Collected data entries
════════════════
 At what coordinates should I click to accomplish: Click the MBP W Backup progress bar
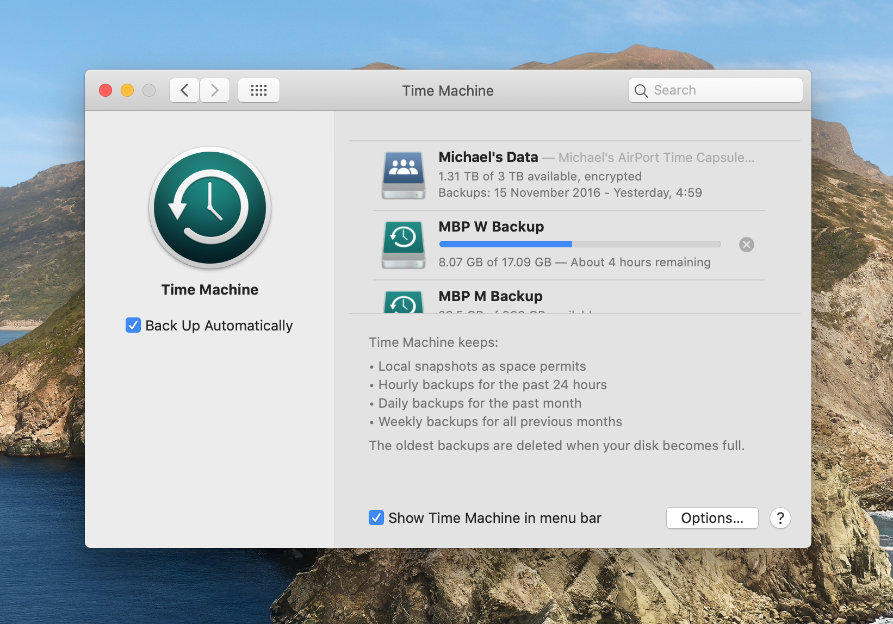click(x=580, y=244)
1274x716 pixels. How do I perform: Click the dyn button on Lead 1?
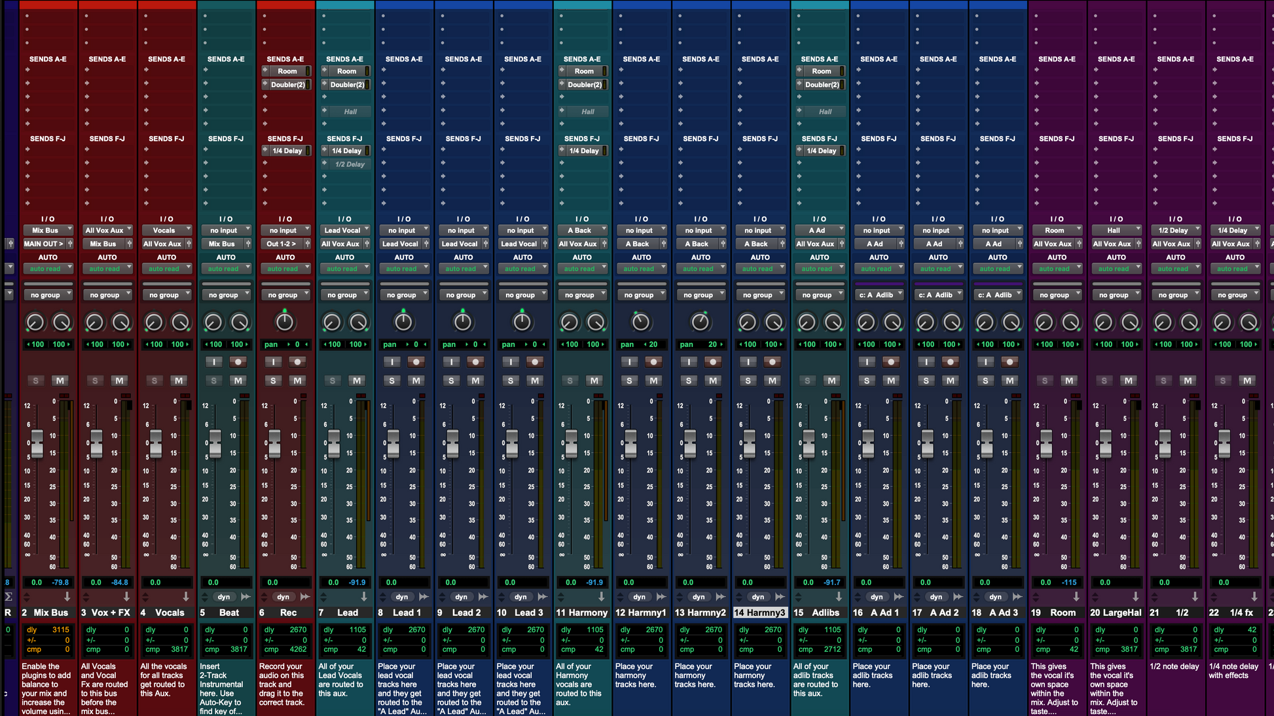coord(401,597)
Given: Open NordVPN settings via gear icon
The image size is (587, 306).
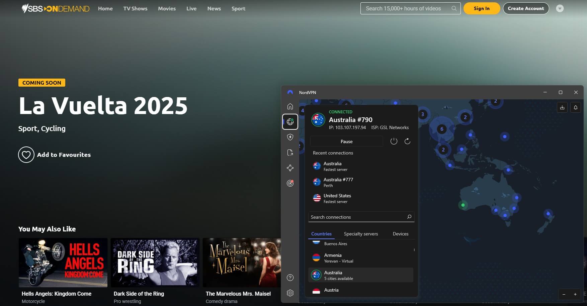Looking at the screenshot, I should [290, 293].
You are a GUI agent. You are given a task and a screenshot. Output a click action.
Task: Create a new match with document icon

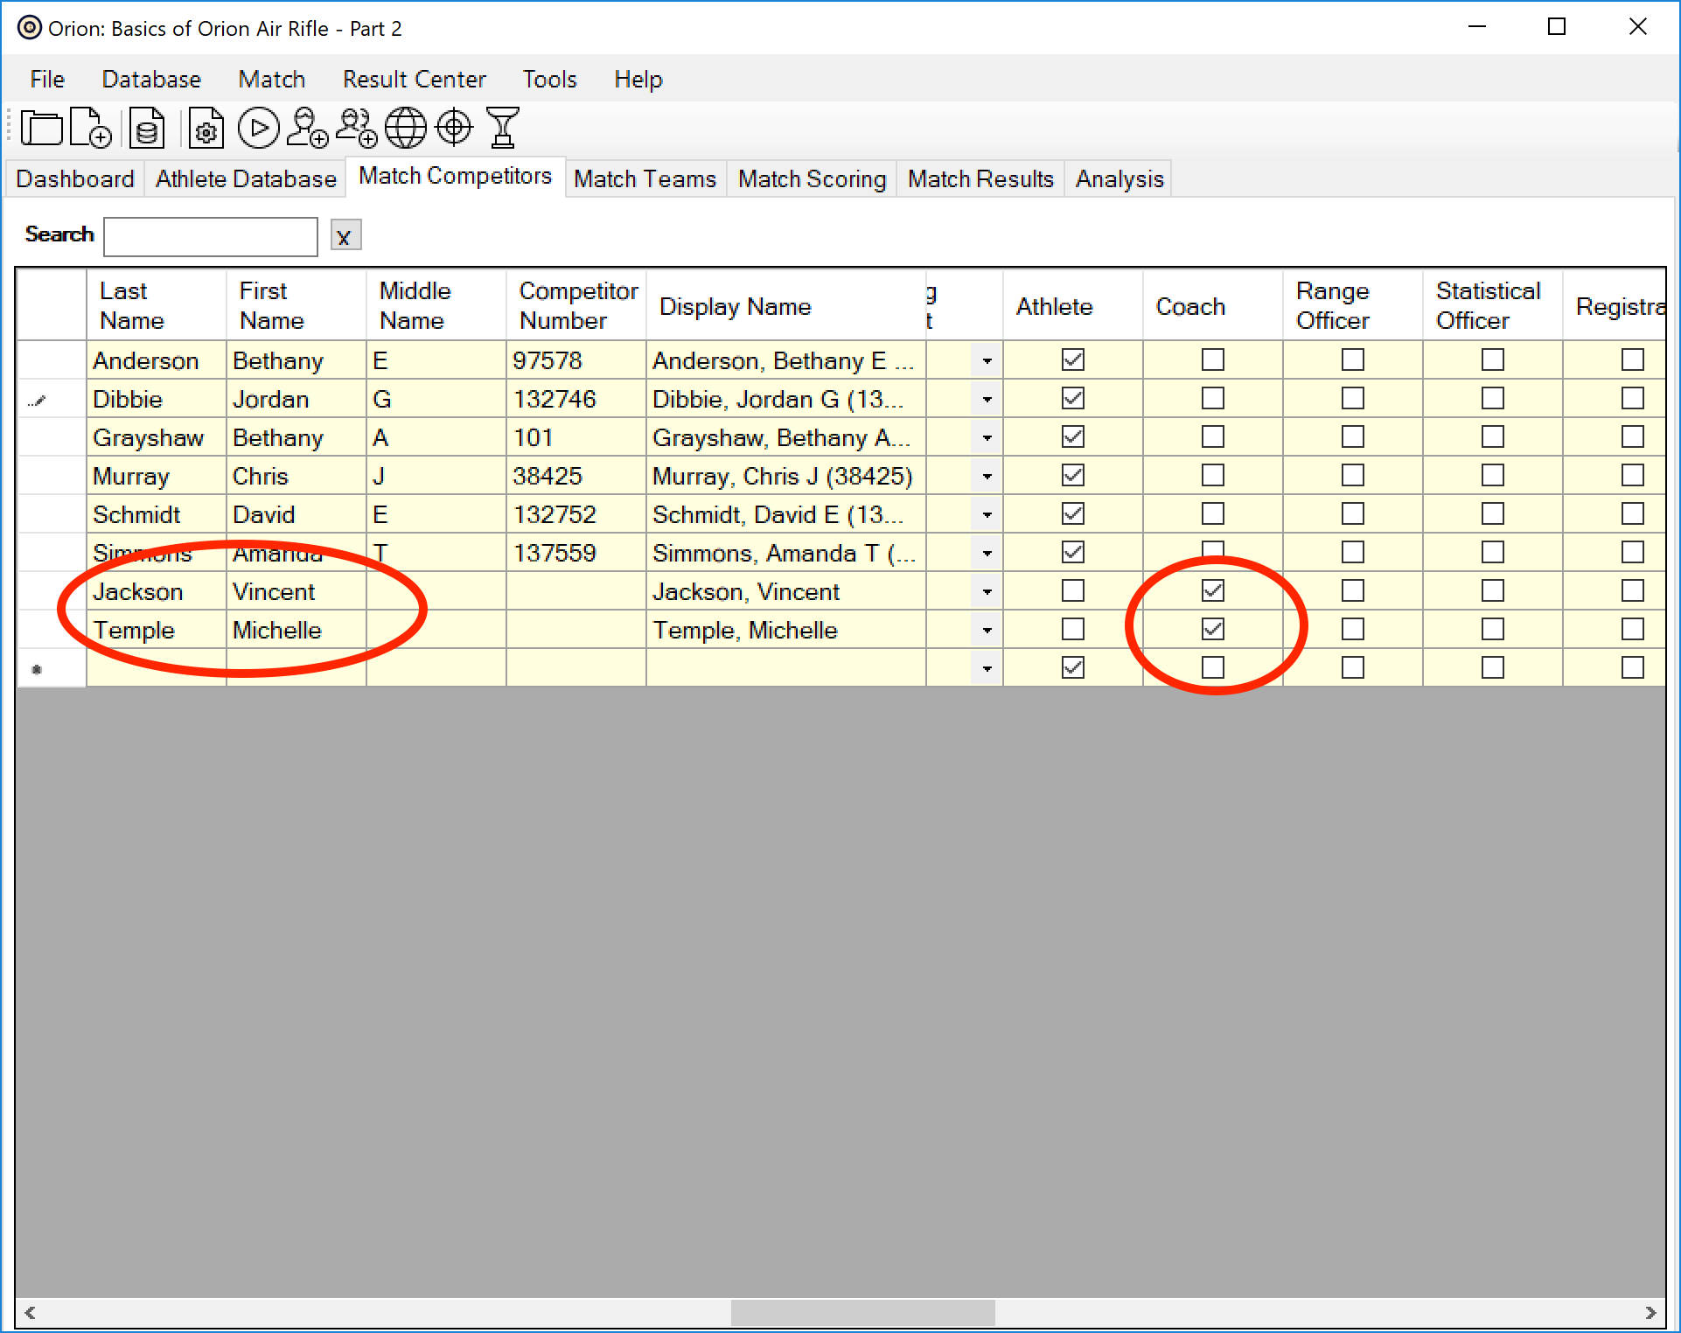coord(91,128)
════════════════
PROMPT -> Without the pictures, transcribe exactly the lines above from the one containing "1274x716 pixels. How" through the last.

TASK RESULT ->
1274x716 pixels. How do I perform: Click the dyn button on Lead 1?
coord(401,597)
Given: Open NordVPN settings via gear icon
The image size is (587, 306).
Looking at the screenshot, I should [290, 293].
You are a GUI agent. You are given a task and a screenshot. Output a click action.
Task: Create a new match with document icon

coord(91,128)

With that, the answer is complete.